Hardware description and performance

The Rodent Research Transporter and Habitats performed as expected for the duration of the flight. There were no interruptions in power, lighting, airflow, or the delivery of food and water throughout the duration of the mission. Lights were programmed on a 12:12 hr light/dark cycle (6:00–18:00 GMT, lights on) and enough food and water was provided so that replenishment was not required for the duration of this mission.

Temperature, humidity and gas levels varied within the compartments of the Transporter and Habitat along with the ISS cabin environment due to active air exchanges between the ISS cabin and inside the Habitat (~ 0.3 m/s). In the U.S. Lab portion of the ISS where habitats were located, CO2 ranged from 788–4690 ppm, temperature from 21.3–24.1 °C, and humidity from 32–58% during the in-flight phase of the experiment (Sept 25 – Oct 31, 2014). Within the Habitat, sensor readings ranged from 26.3–28 C for Experimental Flight Habitats and 27.0–27.9 C for Experimental GC Habitats. The average temperatures were 26.0 °C and 26.4 °C for Experimental Flight and GC Habitats, respectively.

The Validation and Experimental Habitats on the ISS were located in different racks that housed and powered the hardware (EXpedite the PRocessing of Experiments for Space Station (EXPRESS) racks). The Validation Habitat was consistently observed to be 0.6–2.3 °C warmer than the Experimental Habitat due to differences in the local air temperature in front of the EXPRESS racks. Nonetheless, all parameters fell within the requirements for animal welfare that were set prior to the mission. The Validation and Experimental GC mice were housed in Habitats that were placed in an ISS Environmental Simulator (ISSES) chamber at Kennedy Space Center (KSC). The ISSES chambers were programmed on a 4-day delay using telemetry data from ISS to closely match the temperature, humidity, and CO2 partial pressure in the FLT Habitats to ensure that the GC animals on Earth were exposed to the same environmental parameters as the flight animals on-orbit, while the Validation Viv mice were housed continuously in a standard animal facility at KSC.

Transporter (Supplementary Fig. S4A): The Transporter provides for the transport of rodents on the commercial resupply service vehicle (SpaceX Dragon for this mission), both to and from the ISS. The Transporter was tested pre-flight in a series of ground-based experiments and shown to successfully house and provide life support for 20 mice (10 mice per side), which is twice the density compared to the Habitats, for up to 10 days during the ascent to the ISS or during the descent back to Earth. During transport, the Transporters were connected to the life support system provided by the Dragon vehicle. During transportation to the ISS, the animals could not be viewed or checked until they were transferred from the Transporter to the Habitats on-board the ISS by crewmembers. External sensors attached to the Transporter and Dragon recorded the environmental data during transport to and from the ISS.
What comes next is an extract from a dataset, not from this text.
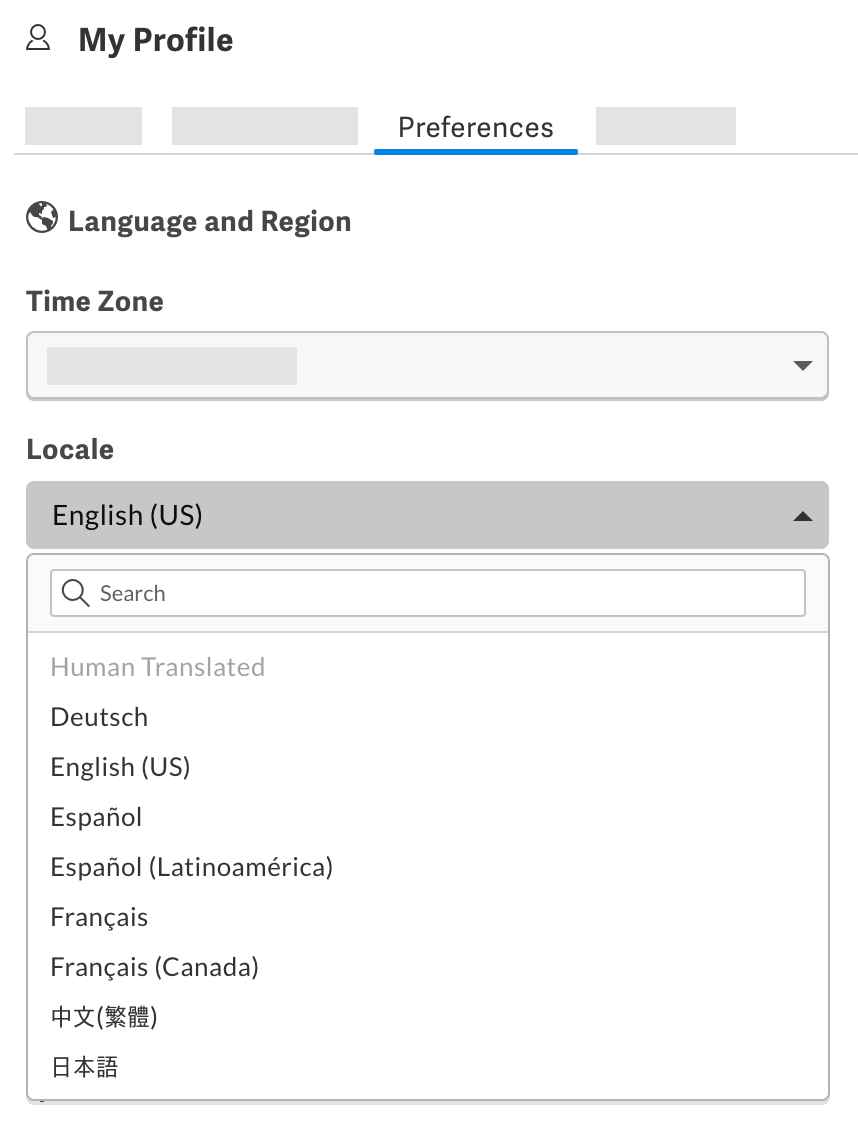Select Deutsch from the locale list
Viewport: 858px width, 1126px height.
tap(99, 717)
Habitat: The rodent Habitat was modified from heritage flight hardware (AEM) to provide long-term housing for rodents aboard the ISS (Supplementary Fig. S4B). Differences between the AEM, developed and used for short-term Space Shuttle missions, and the Habitat include long duration and secondary exhaust filters, water refill capability, and the addition of four video cameras (Supercircuits, Austin, TX) to monitor daily activity and animals’ health and behavior. Two color cameras with wide angle lens and two black and white cameras with pinhole lens are located in the filter and lixit areas, respectively. A brief description of the different types of animal flight hardware to date is described in Table 1.

Foodbars (~850 g) developed specifically for the flight hardware54 were mounted onto a metal plate (two plates per Habitat, one plate per side) and approximately 2 liters of deionized autoclaved water supplemented with 4 ppm iodine (to prevent microbial growth) were installed into each Habitat. Water bags were filled and installed in the Habitats at NASA Ames Research Center (ARC) before Habitats were launched to ISS without animals. Once on-orbit, the crew members connected the Habitats to power source, installed them in EXPRESS Racks and ran a verification to ensure that telemetry (temperature, CO2, %RH), video downlink from cameras, lights, and fans are functional prior to animal transfer. Food bar plates were inserted in the Habitats prior to animal transfer on-orbit. Additionally, the Habitat allows for water refills on-orbit to support long-duration missions of more than 30 days (although water was not refilled during the mission described here).

Videos recorded from the Habitat cameras were used to assess animal health and behavior including sleeping, eating, drinking, grooming, and ambulating. The Habitat also contained sensors to detect humidity and temperature. For this mission, no additional form of enrichment was provided to the animals.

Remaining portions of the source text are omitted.